Foreign ownership restrictions
For now, the position in relation to the percentage capital which must be held by a UAE national, or a company wholly owned by UAE nationals, remains unchanged from the previous commercial companies law (Federal Law No. 8 of 1984) (the 1984 Law). One or more UAE nationals must hold at least 51 percent of the share capital of any UAE company where the company is partly owned by non-GCC nationals. There is no express provision which empowers the cabinet to relax the ownership restrictions. The Minister of Economy has made clear that foreign ownership will instead be covered in a new foreign investment law, which may allow wholly foreign owned companies in certain sectors of the economy.
Foreign companies wishing to do business in the UAE without incorporating a new corporate entity must still appoint a UAE national agent in order to establish a branch.
LLCs are a common vehicle for foreign investors looking to establish a separate legal entity with limited liability.

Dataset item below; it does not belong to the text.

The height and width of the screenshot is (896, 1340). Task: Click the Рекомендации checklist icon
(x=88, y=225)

Generally, an LLC offers the most flexibility for structuring management and shareholder control (subject to the foreign ownership restrictions).
The following changes may affect the structuring of LLCs used for foreign investment:
- No cap on directors – the 1984 Law allowed a maximum of five directors. Under the new law, the maximum has been removed. The removal of the cap enables more flexibility in structuring the management of the LLC.
- Share pledges – under the 1984 Law, it was unclear whether a shareholder could pledge its shares in an LLC as security. The Law expressly permits this. Any such pledge must be registered in the commercial register. However, there are a number of areas in relation to pledges which will need to be clarified in practice. In particular, the interaction between the pledge provisions and the foreign ownership rules and the way in which a pledge may be perfected regarding other creditors of the shareholder is not clear.
- Increase in shareholders – it is now possible for LLCs to have up to 75 shareholders. This is an increase from 50 shareholders in the 1984 Law. In practice, this is unlikely to have a significant effect on most LLCs. It is unusual for an LLC to have a large number of shareholders because all share transfers are subject to pre-emption rights and any change in the memorandum requires all shareholders to attend the public notary to approve the change.
- Shareholders meetings – there have been a number of changes made to the way in which LLC shareholder meetings may be conducted, including shorter notice periods (15 days instead of 21), the ability for shareholders to appoint third party proxies and changes to the rules on quorum.
- Holding companies – the new law allows for LLCs (and joint stock companies) to be established as holding companies. This adds helpful structuring flexibility, although the practical requirements, such as the commercial premises requirements, are yet to be clarified.
We recommend that all companies reconsider their memorandum of association and shareholder arrangements to ensure that they get the best from the new UAE company law regime.